The BMC officials said they are trying to finish the pre-monsoon work before the first week of June. “All precautions will be taken to ensure no flooding takes place,” said an official.

Last week, Guardian Minister Aaditya Thackeray held a review meeting with the coastal road department officials and assistant municipal commissioners of three wards under whose jurisdiction the work is on. He instructed that all existing storm water drain outfalls and open drains in the coastal road project areas should be cleared so that flooding does not takes place.

Last year, on August 5 and September 23, south Mumbai, which usually does not see waterlogging, saw flooding in many areas. Breach Candy, Pedder Road, Worli Seaface and Worli Naka areas remained flooded for hours. Residents and activists blamed the coastal road work that “blocked drains and caused flooding”.

Environmentalist Debi Goenka had written to the Maharashtra Coastal Zone Management Authority, alleging that reclamation carried out for the coastal road had blocked drains in that area. He had sought measures to stop flooding along the coastal road coastline.

Earlier, a consultant, appointed for peer review of a detailed project report (DPR) for the coastal road, had warned of flooding in south Mumbai. In 2016, the peer review consultant, Frischmann Prabhu Pvt Ltd, had said the flood risk assessment was not done for the coastal road.

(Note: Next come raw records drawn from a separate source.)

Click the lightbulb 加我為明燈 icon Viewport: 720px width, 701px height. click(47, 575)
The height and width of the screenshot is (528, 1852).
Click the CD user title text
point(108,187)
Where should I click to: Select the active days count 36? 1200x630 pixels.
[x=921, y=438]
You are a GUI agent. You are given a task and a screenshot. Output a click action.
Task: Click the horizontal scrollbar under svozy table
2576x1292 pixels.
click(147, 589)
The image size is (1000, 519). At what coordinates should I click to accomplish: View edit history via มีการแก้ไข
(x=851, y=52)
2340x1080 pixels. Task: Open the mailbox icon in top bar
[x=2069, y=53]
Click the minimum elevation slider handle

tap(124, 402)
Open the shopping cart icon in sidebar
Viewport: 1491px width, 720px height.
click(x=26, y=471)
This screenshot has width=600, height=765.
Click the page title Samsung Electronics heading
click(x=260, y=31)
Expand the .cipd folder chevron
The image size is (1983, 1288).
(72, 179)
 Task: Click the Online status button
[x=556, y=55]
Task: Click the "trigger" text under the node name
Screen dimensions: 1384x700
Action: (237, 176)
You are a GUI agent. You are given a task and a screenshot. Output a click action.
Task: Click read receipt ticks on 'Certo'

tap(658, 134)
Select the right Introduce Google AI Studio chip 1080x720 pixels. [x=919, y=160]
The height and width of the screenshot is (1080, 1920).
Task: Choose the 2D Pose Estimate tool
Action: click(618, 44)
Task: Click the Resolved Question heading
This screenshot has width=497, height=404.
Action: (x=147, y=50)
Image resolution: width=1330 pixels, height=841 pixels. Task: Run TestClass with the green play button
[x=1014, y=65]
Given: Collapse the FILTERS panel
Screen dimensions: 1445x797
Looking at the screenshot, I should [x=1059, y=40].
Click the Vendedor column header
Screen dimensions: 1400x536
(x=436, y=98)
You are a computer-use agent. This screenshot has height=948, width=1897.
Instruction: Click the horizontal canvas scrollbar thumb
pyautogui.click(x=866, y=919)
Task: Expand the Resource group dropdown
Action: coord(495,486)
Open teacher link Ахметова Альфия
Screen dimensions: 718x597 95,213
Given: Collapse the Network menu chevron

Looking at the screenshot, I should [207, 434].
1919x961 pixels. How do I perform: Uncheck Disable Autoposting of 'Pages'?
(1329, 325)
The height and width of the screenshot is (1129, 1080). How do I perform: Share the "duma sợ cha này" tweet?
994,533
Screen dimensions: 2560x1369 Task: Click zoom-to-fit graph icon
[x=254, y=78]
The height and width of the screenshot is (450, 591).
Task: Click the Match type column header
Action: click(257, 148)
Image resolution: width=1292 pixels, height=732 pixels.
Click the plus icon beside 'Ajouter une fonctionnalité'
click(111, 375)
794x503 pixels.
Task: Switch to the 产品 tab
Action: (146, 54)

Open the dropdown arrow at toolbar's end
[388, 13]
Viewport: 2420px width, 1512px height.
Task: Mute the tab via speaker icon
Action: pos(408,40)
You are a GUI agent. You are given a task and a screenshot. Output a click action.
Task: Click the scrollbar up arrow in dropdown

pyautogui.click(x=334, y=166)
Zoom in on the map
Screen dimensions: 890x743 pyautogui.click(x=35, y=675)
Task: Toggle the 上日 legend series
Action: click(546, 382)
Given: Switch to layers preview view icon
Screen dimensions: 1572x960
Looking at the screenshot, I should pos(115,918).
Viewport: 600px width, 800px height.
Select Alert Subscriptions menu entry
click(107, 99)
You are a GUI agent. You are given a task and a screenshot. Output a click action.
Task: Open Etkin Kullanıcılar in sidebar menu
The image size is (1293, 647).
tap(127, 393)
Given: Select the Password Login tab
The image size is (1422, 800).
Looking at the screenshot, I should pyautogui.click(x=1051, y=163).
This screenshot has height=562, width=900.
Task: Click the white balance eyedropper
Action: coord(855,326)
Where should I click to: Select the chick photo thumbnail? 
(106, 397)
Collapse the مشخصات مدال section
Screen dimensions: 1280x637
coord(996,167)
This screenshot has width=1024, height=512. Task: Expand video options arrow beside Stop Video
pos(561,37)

The report had said, “There is a danger that flood risk problems could be increased if existing drainage routes are compromised by the reclamation. This could occur either by the introduction of undersized structures or failures to identify existing drainage routes. It is recommended that DPR should include information related to existing surface water drainage systems in the form of a flood risk assessment.”